Here's the raw, multiline regex from the PHP implementation:
return preg_replace_callback('/
(^|(?<=[\s>.\(])|[{[]) # $pre
" # start
(' . $this->c . ') # $atts
([^"]+?) # $text
(?:\(([^)]+?)\)(?="))? # $title
":
('.$this->urlch.'+?) # $url
(\/)? # $slash
([^\w\/;]*?) # $post
([\]}]|(?=\s|$|\)))
/x',callback,input);
Cleverly, I got the textile class to "show me the code" being used in this regex with a simple echo
that resulted in the following, rather long, regular expression:
(^|(?<=[\s>.\(])|[{[])"((?:(?:\([^)]+\))|(?:\{[^}]+\})|(?:\[[^]]+\])|(?:\<(?!>)|(?<!<)\>|\<\>|\=|[()]+(?! )))*)([^"]+?)(?:\(([^)]+?)\)(?="))?":([\w"$\-_.+!*'(),";\/?:@=&%#{}|\^~\[\]`]+?)(\/)?([^\w\/;]*?)([\]}]|(?=\s|$|\)))
I've uncovered a couple of possible areas that could be resulting in parsing errors, using online tools such as RegExr by gskinner and RegexPlanet. However, none of those particulars fix the error.
I suspect that there is a range issue hidden in one of the character classes, or a Unicode order hiding somewhere, but I can't find it.
Any ideas?
I'm also curious why PHP doesn't throw a similar error, for example, I found one "passive subexpression" poorly handled using the RegExr, but it didn't fix the Java exception and didn't alter behavior in PHP, shown below.
In #title
switch the escaped paren:
(?:\(([^)]+?)\)(?="))? # $title
...^
(?:(\([^)]+?)\)(?="))? # $title
....^
Thanks, Tim
edit: adding a Java String interpretation (with escapes) of the Textile regex, as determined by RegexPlanet ...

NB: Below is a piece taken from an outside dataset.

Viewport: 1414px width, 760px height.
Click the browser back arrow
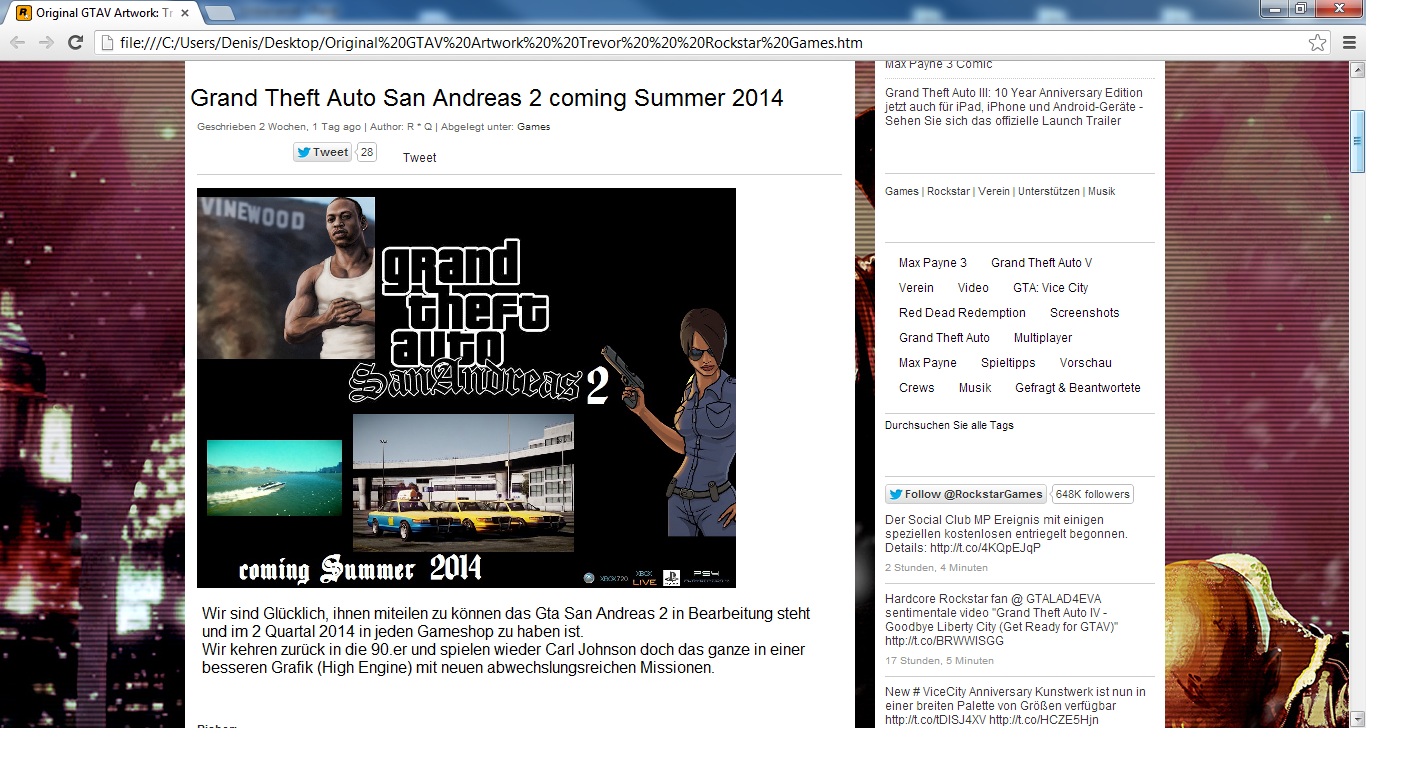[17, 43]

"(^|(?<=[\\s>.\\(])|[{[])\"((?:(?:\\([^)]+\\))|(?:\\{[^}]+\\})|(?:\\[[^]]+\\])|(?:\\<(?!>)|(?<!<)\\>|\\<\\>|\\=|[()]+(?! )))*)([^\"]+?)(?:\\(([^)]+?)\\)(?=\"))?\":([\\w\"$\\-_.+!*'(),\";\\/?:@=&%#{}|\\^~\\[\\]`]+?)(\\/)?([^\\w\\/;]*?)([\\]}]|(?=\\s|$|\\)))"

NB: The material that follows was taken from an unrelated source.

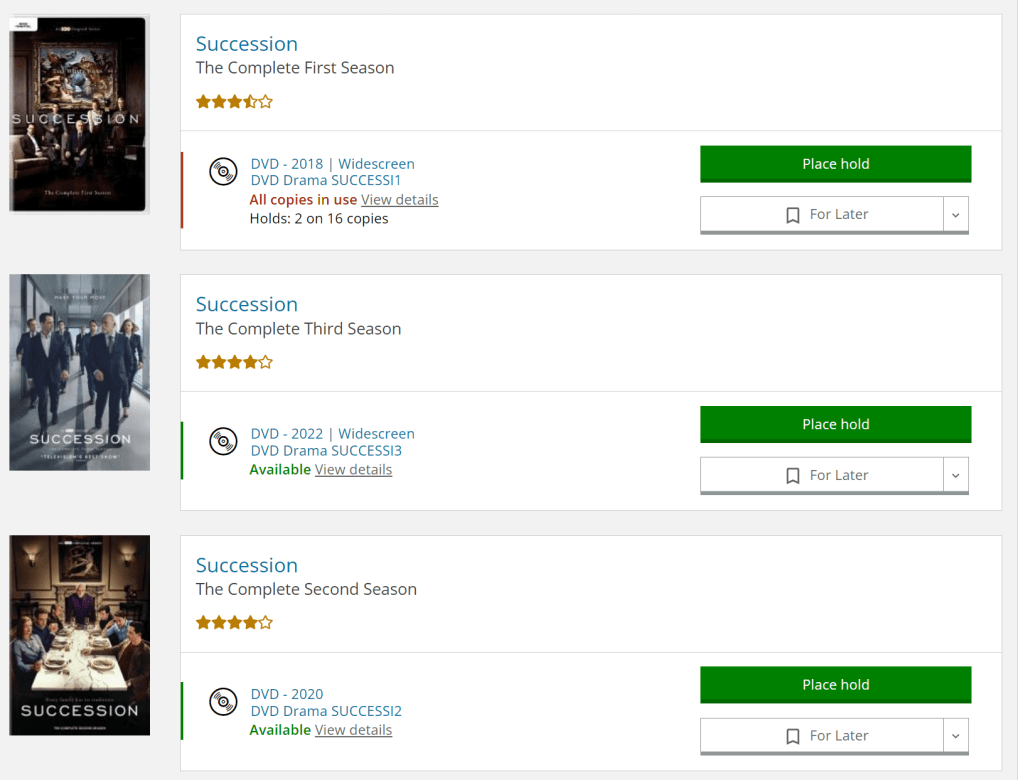The height and width of the screenshot is (780, 1023).
Task: Place hold on Succession First Season
Action: click(835, 164)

@CodeJockey is correct: there's a square bracket in one of your character classes that needs to be escaped. []]
or [^]]
are okay because the ]
is the first character other than the negating ^
, but in Java an unescaped [
anywhere in a character class is a syntax error.
Ironically, the original regex contains many backslashes that aren't needed even in PHP. It also escapes /
because that's what it uses as the regex delimiter. After weeding all those out I came up with this Java regex:
"(^|(?<=[\\s>.(])|[{\\[])\"((?:(?:\\([^)]+\\))|(?:\\{[^}]+\\})|(?:\\[[^]]+\\])|(?:<(?!>)|(?<!<)>|<>|=|[()]+(?! )))*)([^\"]+?)(?:\\(([^)]+?)\\)(?=\"))?\":([\\w\"$_.+!*'(),\";/?:@=&%#{}|^~\\[\\]`-]+?)(/)?([^\\w/;]*?)([]}]|(?=\\s|$|\\)))"
Whether it's the best regex I have no idea, not knowing how it's being used.